**Task 1**
In the semantic web article, which two universities are home to the team that built DBpedia?
**Task 2**
Carry on the semantic web article from its last sentence.

-- start of Reading passage --

[tt] NS: Birth pangs for the 'semantic web'
Premise Checker
<checker at panix.com> on
Fri Jun 6 19:34:29 UTC 2008
Birth pangs for the 'semantic web'
http://technology.newscientist.com/article.ns?id=mg19826585.800&print=true
31 May 2008
Jim Giles
BY THE time the web began to be widely used, around a decade ago,
its inventor was already working on a more ambitious plan. Tim
Berners-Lee was imagining the ultimate "mash-up": a web in which any
sort of data - from train timetables to scientific papers - could be
seamlessly combined. The days of trawling through results from
search engines would be over. Instead, browsers would navigate in
search of answers, not web pages.
Although many still doubt this so-called "semantic web" will take
off, the first concrete steps have recently been taken. Over the
past year, several large data sources, most notably Wikipedia, have
been converted into formats that make them easier to combine.
Software that integrates these data sources is also being developed.
The results are not yet user-friendly, but the semantic web, so long
in gestation, may finally be coming into being.
"This is a really important moment," says Tom Heath, a semantic web
specialist at Talis, a software firm in Birmingham, UK. "We're
taking the theory and ideas of the last 10 years and making the
vision a reality."
The fruits of recent work into building the semantic web are most
visible at DBpedia, a semantic version of Wikipedia. The regular,
web-page-based version of the online encyclopedia works fine when a
single page contains all the information you need, less well when
you want answers to broad or complex questions. To find all battles
that took place in the German region of Saxony, for example, a user
might search for the terms "battle" and "Saxony". That returns
nearly 1000 results, most of which are not directly relevant.
To solve this problem, the DBpedia team at the Free University of
Berlin and the University of Leipzig in Germany have developed
software that analyses the content of Wikipedia and reorganises it
into a vast list of statements about "things", such as people and
places. The entry for Saxony, for example, becomes a set of links
that connect the name with other entries in the database, such as
local landmarks and notable residents.
With the data in this format, users will ultimately be able to ask
questions rather than perform searches for suitably chosen phrases.
When asked to identify conflicts that took place in Saxony, DBpedia
identified four battles without turning up reams of irrelevant
pages. Queries can be extremely complex: one user asked for all
soccer players who wear the number 11 shirt, play for a club with a
stadium that seats over 40,000 people and were born in a country
whose population exceeds 10 million. DBpedia duly supplied a list of
10 players.

-- end of Reading passage --
-- start of Data excerpts --

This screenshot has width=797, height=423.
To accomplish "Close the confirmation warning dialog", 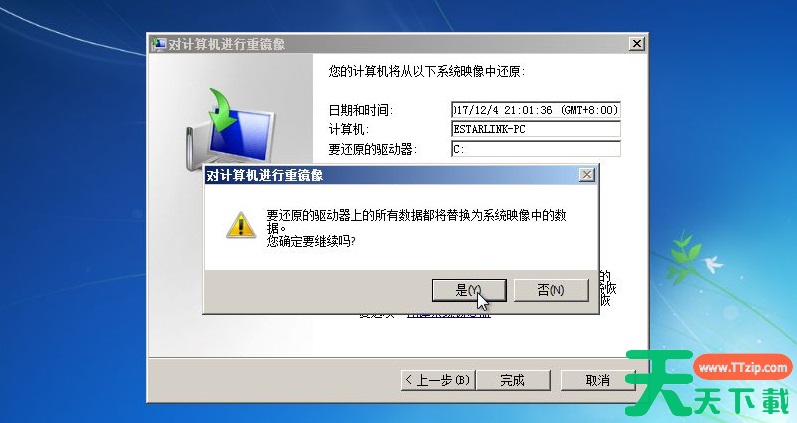I will point(587,175).
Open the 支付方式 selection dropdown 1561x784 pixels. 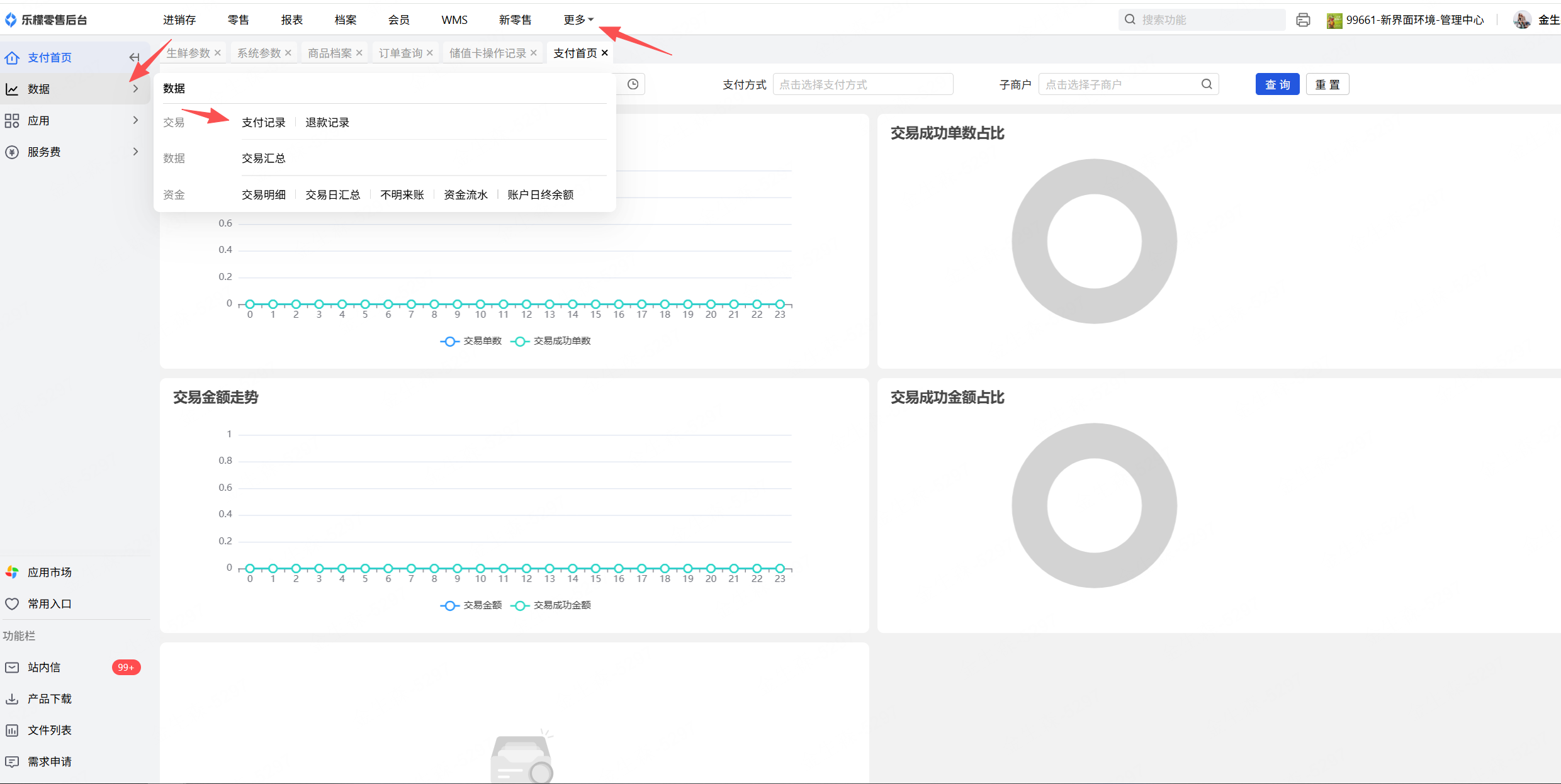pos(862,84)
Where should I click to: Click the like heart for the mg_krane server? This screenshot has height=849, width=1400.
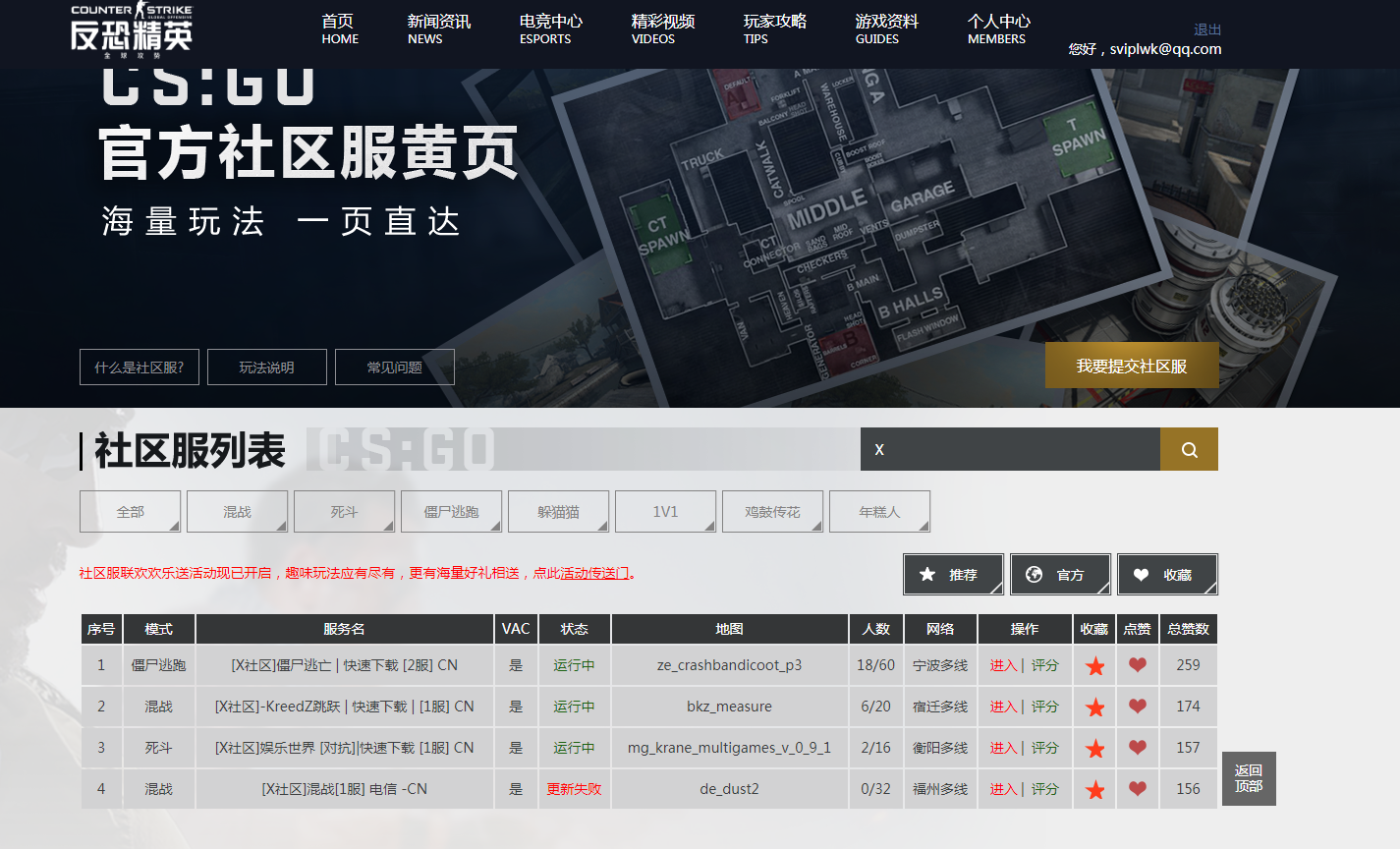pos(1137,747)
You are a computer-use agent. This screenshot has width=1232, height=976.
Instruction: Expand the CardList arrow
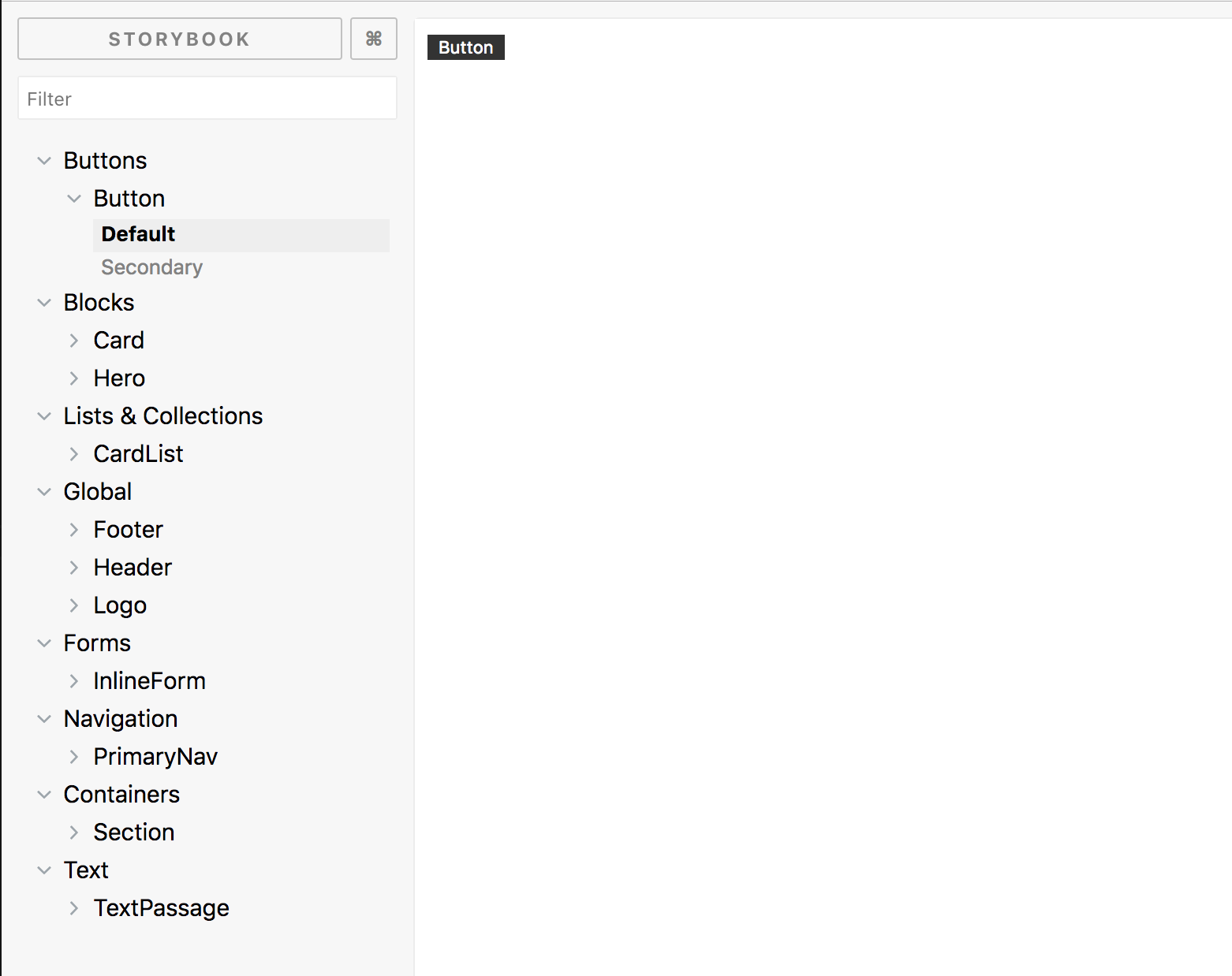tap(74, 454)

-- end of Data excerpts --

**Task result 1**
The Free University of Berlin and the University of Leipzig.

**Task result 2**
The system is still very much in the test phase - the two answers
mentioned above included a battle that took place in Lower Saxony
and a player who now wears a number 3 shirt. But DBpedia provides a
hint of what the semantic web would look like if all web pages were
tagged in a way that allowed computers to understand what kind of
information they contain.
This can be done according to a model known as the Resource
Description Framework (RDF), created by the World Wide Web
Consortium (W3C), the body which develops new web guidelines and
technologies under the direction of Berners-Lee. With RDF, any type
of data on websites can be assigned appropriate descriptive tags.
Once this is done, data from different sources can be combined in
such a way that more interesting things start to happen. Two members
of the DBpedia team, Christian Becker and Christian Bizer of the
Free University of Berlin, have developed Mobile DBpedia, a
cellphone application that takes a user's GPS position and displays
Wikipedia articles on places in the vicinity, as well as showing
them on a map. It also draws in information from any source that has
made its data available in an appropriate format. This includes
articles from Revyu, a semantic website that lets users post reviews
of, for example, restaurants and places of interest, along with
photos from Flickr that have been tagged with location coordinates.
Last October the BBC started making data on its television and radio
shows available in a semantic format. "People outside the BBC can
now do interesting things with our content," says Tom Scott, a team
leader at BBC Audio and Music Interactive. The online synopsis of
each show is now tagged so that a suitably configured mash-up tool
can identify what the broadcast was about and who it featured. Once
the BBC makes its music data available, something Scott and his
colleagues are working on, it will be possible to develop an
application that lets the user know whenever the BBC airs a show
matching their musical tastes.
Some sites have managed to achieve similar aims, though only by
painstakingly collating disparate sources of information.
EveryBlock, which covers San Francisco, Chicago and New York, is an
example: it delivers news, blog posts and images linked to the
user's location. But this involves developers at the site taking
each database as it comes and working out how to integrate it into
their system. "A more semantic web would make it easier for us to
compile disparate sets of data," says Adrian Holovaty, the site's
founder.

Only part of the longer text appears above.